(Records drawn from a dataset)
*****

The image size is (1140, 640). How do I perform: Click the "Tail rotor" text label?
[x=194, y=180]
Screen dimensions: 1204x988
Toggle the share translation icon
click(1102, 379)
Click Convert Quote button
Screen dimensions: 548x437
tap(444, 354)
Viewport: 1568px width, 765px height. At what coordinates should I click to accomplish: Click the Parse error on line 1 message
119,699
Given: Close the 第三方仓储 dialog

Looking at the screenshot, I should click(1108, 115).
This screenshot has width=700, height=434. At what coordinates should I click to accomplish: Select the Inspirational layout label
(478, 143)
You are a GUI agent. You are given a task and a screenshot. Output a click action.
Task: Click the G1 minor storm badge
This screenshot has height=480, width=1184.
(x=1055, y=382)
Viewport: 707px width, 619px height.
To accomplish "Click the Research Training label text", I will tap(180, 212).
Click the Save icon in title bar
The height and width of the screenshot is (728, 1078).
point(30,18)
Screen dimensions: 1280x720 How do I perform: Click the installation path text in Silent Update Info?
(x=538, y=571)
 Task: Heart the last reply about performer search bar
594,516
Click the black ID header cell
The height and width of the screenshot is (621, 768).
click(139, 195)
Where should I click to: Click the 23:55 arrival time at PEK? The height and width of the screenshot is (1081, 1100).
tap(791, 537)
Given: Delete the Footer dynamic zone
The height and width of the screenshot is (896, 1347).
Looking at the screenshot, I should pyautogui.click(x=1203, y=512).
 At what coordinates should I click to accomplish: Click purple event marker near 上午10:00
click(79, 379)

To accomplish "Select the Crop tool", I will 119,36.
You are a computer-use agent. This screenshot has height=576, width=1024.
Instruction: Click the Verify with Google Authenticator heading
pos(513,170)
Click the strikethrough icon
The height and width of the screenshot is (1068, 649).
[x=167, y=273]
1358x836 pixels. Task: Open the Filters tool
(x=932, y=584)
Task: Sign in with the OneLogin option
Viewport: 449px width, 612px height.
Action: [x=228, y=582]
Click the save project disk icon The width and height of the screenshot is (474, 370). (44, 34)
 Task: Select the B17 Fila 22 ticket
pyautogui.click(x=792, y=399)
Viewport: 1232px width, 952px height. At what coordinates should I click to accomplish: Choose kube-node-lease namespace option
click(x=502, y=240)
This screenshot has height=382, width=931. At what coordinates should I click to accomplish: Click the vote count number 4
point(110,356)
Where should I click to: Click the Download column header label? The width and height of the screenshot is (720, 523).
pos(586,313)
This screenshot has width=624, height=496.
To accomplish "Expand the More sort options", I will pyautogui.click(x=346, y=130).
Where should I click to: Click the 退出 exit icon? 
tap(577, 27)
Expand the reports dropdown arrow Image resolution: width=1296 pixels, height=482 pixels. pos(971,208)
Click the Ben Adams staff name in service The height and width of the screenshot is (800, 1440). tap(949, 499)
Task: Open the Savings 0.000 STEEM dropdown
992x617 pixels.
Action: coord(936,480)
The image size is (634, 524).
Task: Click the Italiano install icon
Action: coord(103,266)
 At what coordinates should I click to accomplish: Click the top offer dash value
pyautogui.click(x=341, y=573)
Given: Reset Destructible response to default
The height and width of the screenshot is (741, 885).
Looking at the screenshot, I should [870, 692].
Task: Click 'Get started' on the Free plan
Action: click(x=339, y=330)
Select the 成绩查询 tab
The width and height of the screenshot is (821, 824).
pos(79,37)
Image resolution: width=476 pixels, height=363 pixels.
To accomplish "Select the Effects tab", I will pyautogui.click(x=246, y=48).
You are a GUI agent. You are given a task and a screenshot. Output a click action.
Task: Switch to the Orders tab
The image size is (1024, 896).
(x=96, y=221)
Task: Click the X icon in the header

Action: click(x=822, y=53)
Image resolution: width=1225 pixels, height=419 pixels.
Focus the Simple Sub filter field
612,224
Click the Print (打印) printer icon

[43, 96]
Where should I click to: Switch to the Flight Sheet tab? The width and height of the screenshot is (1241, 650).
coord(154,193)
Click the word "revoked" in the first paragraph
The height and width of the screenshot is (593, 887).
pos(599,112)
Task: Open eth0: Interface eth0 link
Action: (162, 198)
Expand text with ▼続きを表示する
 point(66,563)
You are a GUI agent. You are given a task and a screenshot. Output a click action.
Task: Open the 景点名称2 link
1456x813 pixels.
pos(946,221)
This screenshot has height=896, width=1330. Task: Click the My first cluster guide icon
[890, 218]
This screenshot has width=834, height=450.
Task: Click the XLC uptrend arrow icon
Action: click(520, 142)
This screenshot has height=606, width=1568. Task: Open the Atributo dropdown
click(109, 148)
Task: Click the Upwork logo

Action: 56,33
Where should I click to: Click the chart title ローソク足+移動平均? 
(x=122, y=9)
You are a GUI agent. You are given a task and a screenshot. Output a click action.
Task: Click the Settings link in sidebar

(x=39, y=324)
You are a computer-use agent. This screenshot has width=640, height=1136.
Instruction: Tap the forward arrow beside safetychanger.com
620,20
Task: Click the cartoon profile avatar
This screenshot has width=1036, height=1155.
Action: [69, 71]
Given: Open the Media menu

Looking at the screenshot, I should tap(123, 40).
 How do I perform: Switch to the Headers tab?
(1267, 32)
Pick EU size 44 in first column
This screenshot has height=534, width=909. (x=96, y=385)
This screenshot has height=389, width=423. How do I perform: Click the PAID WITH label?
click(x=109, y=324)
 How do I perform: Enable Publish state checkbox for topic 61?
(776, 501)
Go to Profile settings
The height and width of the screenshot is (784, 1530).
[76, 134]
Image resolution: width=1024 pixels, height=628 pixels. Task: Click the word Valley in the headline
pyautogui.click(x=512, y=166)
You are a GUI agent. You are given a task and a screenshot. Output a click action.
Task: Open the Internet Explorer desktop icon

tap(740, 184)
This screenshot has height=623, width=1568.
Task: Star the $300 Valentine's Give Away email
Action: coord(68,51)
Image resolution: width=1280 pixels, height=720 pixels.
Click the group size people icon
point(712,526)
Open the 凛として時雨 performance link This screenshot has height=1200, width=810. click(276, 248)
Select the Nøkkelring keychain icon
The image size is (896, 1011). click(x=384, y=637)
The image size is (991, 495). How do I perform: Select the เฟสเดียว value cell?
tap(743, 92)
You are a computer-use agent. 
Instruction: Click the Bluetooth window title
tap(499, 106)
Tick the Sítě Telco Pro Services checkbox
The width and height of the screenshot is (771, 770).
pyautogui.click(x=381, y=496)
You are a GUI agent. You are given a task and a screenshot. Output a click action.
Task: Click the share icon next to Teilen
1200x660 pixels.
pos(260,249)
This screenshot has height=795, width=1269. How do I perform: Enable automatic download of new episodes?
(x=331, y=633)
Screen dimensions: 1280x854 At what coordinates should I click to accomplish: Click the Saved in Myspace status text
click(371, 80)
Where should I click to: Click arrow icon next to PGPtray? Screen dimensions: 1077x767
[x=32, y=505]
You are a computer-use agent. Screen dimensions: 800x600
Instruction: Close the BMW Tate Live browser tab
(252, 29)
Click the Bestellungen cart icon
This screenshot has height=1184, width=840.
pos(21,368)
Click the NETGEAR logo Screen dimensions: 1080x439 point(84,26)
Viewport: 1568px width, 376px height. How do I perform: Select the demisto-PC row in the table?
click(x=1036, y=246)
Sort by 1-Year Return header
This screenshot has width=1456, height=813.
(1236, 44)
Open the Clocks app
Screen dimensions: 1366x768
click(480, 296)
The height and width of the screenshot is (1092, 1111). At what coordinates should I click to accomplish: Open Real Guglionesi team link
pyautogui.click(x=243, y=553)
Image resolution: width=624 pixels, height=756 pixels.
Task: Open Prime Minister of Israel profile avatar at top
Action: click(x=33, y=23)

*****

* [What you will do] Restate word for word the entries above, starting at the line with "Viewport: 449px width, 612px height." and ending at the line with "Given: Reset Destructible response to default", inclusive, and no others.

* [Task solution]
Viewport: 449px width, 612px height.
Action: [x=228, y=582]
Click the save project disk icon The width and height of the screenshot is (474, 370). (44, 34)
 Task: Select the B17 Fila 22 ticket
pyautogui.click(x=792, y=399)
Viewport: 1232px width, 952px height. At what coordinates should I click to accomplish: Choose kube-node-lease namespace option
click(x=502, y=240)
This screenshot has height=382, width=931. At what coordinates should I click to accomplish: Click the vote count number 4
point(110,356)
Where should I click to: Click the Download column header label? The width and height of the screenshot is (720, 523).
pos(586,313)
This screenshot has width=624, height=496.
To accomplish "Expand the More sort options", I will pyautogui.click(x=346, y=130).
Where should I click to: Click the 退出 exit icon? 
tap(577, 27)
Expand the reports dropdown arrow Image resolution: width=1296 pixels, height=482 pixels. pos(971,208)
Click the Ben Adams staff name in service The height and width of the screenshot is (800, 1440). tap(949, 499)
Task: Open the Savings 0.000 STEEM dropdown
992x617 pixels.
Action: coord(936,480)
The image size is (634, 524).
Task: Click the Italiano install icon
Action: coord(103,266)
 At what coordinates should I click to accomplish: Click the top offer dash value
pyautogui.click(x=341, y=573)
Given: Reset Destructible response to default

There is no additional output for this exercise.